▼▼▼

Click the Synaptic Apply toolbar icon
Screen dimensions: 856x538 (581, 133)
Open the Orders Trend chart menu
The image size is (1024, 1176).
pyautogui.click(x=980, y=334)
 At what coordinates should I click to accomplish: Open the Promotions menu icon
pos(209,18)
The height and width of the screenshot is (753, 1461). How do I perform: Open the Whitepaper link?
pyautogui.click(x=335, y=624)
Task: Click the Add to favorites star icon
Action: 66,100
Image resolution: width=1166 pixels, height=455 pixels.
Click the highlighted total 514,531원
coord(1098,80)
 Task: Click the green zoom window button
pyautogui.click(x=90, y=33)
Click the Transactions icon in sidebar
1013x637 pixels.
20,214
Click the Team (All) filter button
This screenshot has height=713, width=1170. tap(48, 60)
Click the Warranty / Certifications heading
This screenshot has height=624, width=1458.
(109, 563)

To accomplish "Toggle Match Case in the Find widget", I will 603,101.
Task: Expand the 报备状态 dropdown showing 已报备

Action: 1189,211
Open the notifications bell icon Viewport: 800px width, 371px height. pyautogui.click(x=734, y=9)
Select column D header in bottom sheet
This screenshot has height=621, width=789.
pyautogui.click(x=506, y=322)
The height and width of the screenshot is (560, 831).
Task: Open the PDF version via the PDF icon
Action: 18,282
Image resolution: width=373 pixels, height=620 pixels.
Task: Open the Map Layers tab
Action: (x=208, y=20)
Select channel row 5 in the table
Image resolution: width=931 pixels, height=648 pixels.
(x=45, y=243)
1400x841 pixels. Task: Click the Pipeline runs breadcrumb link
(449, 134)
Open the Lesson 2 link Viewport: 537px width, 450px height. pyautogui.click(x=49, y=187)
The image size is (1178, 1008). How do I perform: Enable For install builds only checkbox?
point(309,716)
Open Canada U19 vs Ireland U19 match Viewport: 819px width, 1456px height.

▲▲▲

● WORK REQUEST: Look above for the line containing "1400x841 pixels. Task: Click", then please write out that line and each one after it through the end, exactly, with nothing else.

● REPLY TO THE TASK:
1400x841 pixels. Task: Click the Pipeline runs breadcrumb link
(449, 134)
Open the Lesson 2 link Viewport: 537px width, 450px height. pyautogui.click(x=49, y=187)
The image size is (1178, 1008). How do I perform: Enable For install builds only checkbox?
point(309,716)
Open Canada U19 vs Ireland U19 match Viewport: 819px width, 1456px height.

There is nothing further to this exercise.